**Page excerpt**
--------
Alternatively, the client can act as a pure wrapper over the solver coping with the inverse kinematics, whereas the user might consider developing his own controller meeting some specific requirements. However, also in this configuration, the server part needs to be launched (even if not employed) as a gateway to let the client communicate with the solver.

A paper that describes how the controller works can be downloaded here. If you're going to use this controller for your work, please quote it within any resulting publication: U. Pattacini, F. Nori, L. Natale, G. Metta, G. Sandini, "An Experimental Evaluation of a Novel Minimum-Jerk Cartesian Controller for Humanoid Robots", IEEE/RSJ International Conference on Intelligent Robots and Systems, Taipei, Taiwan, 2010.


In order to use the Cartesian Interface, make sure that the following steps are done:
[Note that the term cluster refers to the set of computers directly connected to the robot network, whereas PC104 indicates the hub board mounted on the robot]

  1. Update YARP and iCub repositories and compile them (always a good practice).
  2. Install Ipopt on the cluster.
  3. On the cluster: compile the repository with the switch ENABLE_icubmod_cartesiancontrollerclient enabled. This will make the client part of the interface available.
  4. On PC104: compile the repository with the switch ENABLE_icubmod_cartesiancontrollerserver enabled. This will make the server part of the interface available on the hub.

iCubStartup Application Launcher
Henceforth rely on the installed copy of $ICUB_ROOT/main/app/iCubStartup/scripts/iCubStartup.xml.template application to launch both the Cartesian solvers (and other useful tools as well).
The Cartesian Solvers are required to invert the kinematics using Ipopt and they are meant to run on the cluster to avoid overloading the PC104 core. Make sure that the machines where the solvers will be running are configured properly to work with the specific robot (e.g. the YARP_ROBOT_NAME correctly points to the name of the robot) in order to load at start-up the robot dependent kinematics.
--------
**Written instruction 1**
Decide whether each statement below agrees with the Cartesian Interface excerpt. Answer yes or no for each, and quote the deciding words of the excerpt.
(a) The server part must be launched even when the client serves only as a wrapper over the solver.
(b) The Cartesian solvers are meant to run on the PC104.
(c) On the cluster, the repository is compiled with the switch ENABLE_icubmod_cartesiancontrollerclient enabled.
**Written instruction 2**
Reproduce the part of the Cartesian Interface excerpt that opens with the words containing "1. Update YARP" and closes with "the interface available.".
**Written instruction 3**
Write what comes next in the Cartesian Interface excerpt, starting after its final sentence.

**Source data**
--------
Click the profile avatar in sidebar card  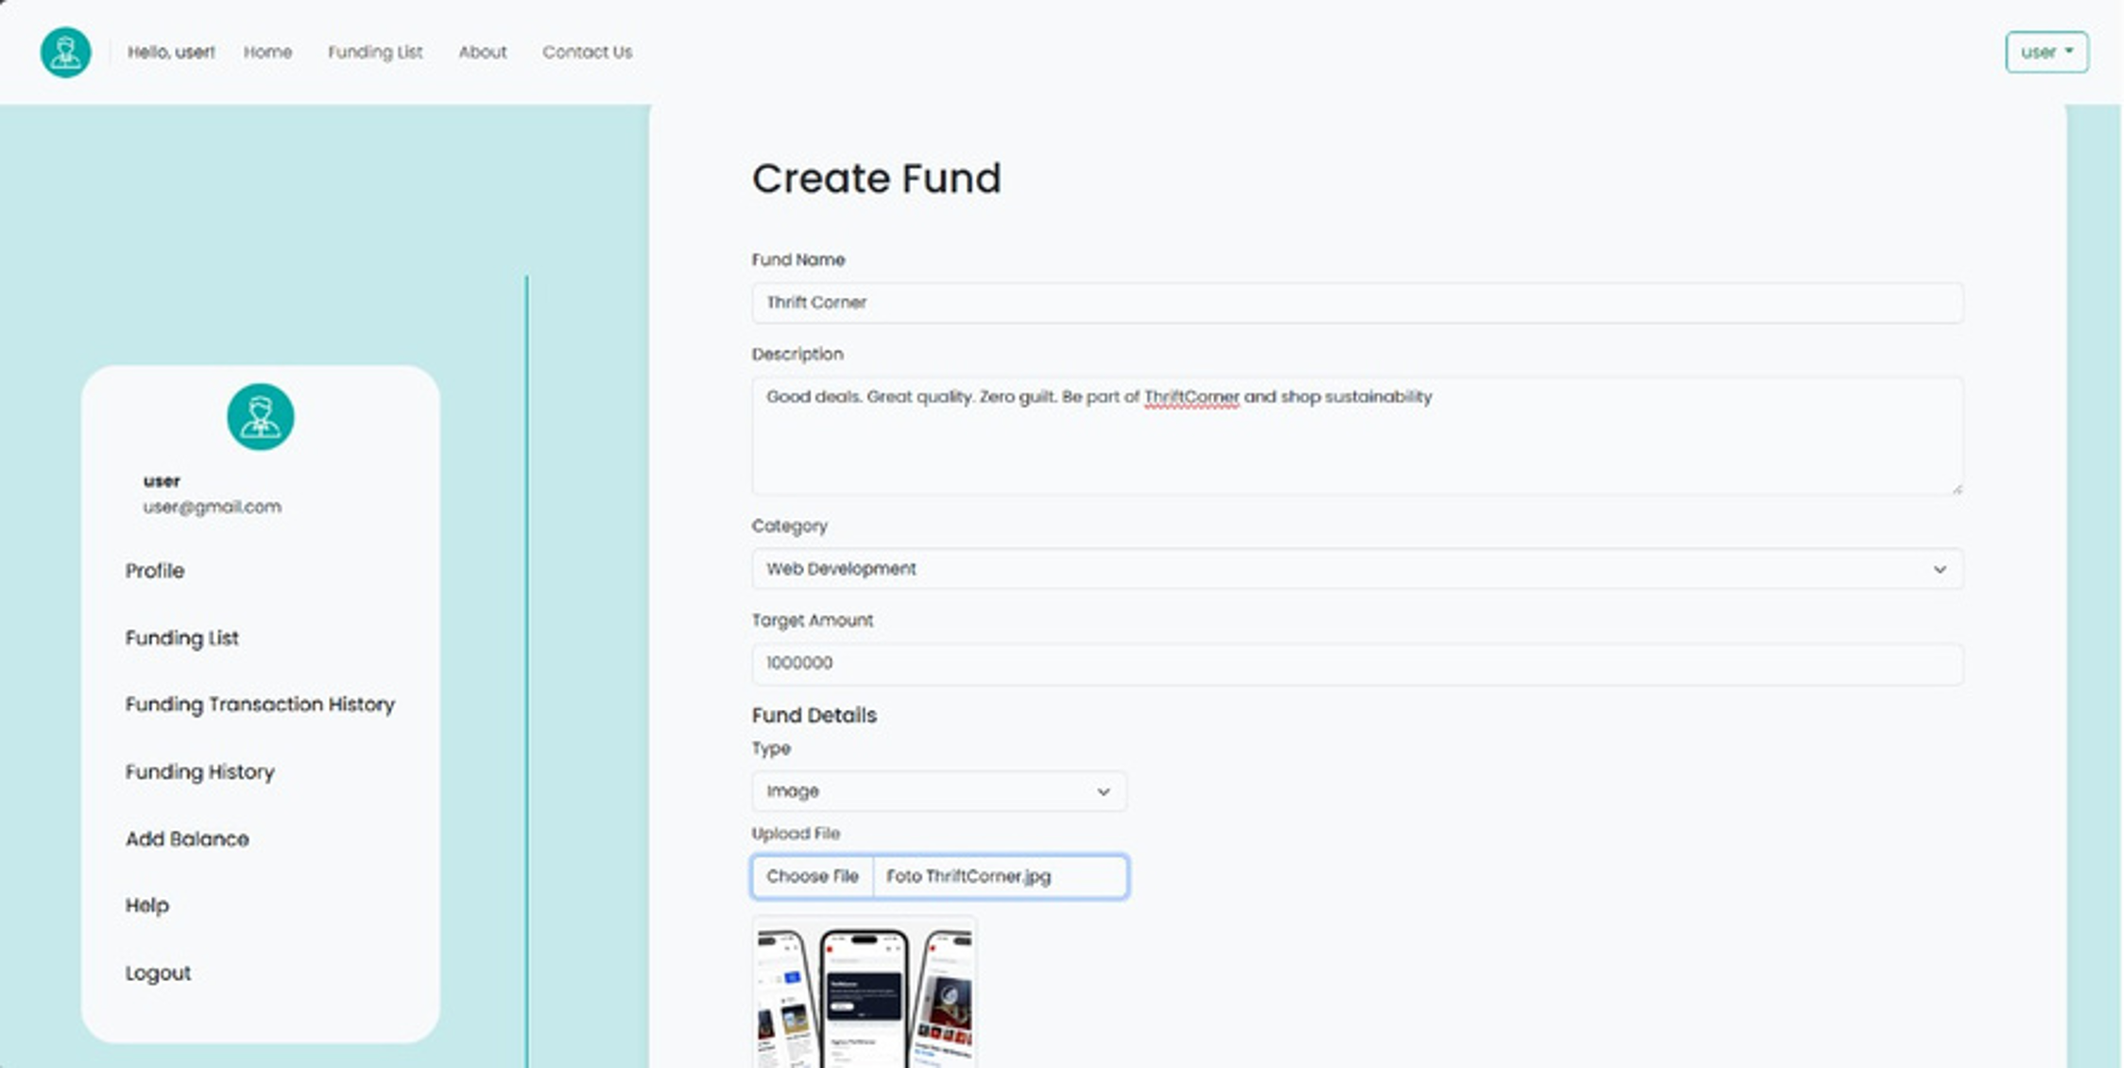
--------
**Expected output 1**
(a) Yes: "the server part needs to be launched (even if not employed) as a gateway to let the client communicate with the solver."
(b) No: "they are meant to run on the cluster to avoid overloading the PC104 core."
(c) Yes: "On the cluster: compile the repository with the switch ENABLE_icubmod_cartesiancontrollerclient enabled."

**Expected output 2**
1. Update YARP and iCub repositories and compile them (always a good practice).
  2. Install Ipopt on the cluster.
  3. On the cluster: compile the repository with the switch ENABLE_icubmod_cartesiancontrollerclient enabled. This will make the client part of the interface available.

**Expected output 3**
The solvers need the robotInterface to connect to the robot to get useful data to operate (e.g. the joints bounds) and also the robotInterface needs them to open the server side of the Cartesian Interface. Therefore the chicken-egg problem is solved by applying proper connection timeout to the solvers and to keep them as close as possible to the robotInterface by using the application. Moreover, once everything is launched from within the application, if the user accidentally stops one of these modules, it turns to be mandatory to restart all of them from the beginning; this comes from the requirement to keep the communication protocol as light as possible, avoiding requests for integrity check and reinitialization.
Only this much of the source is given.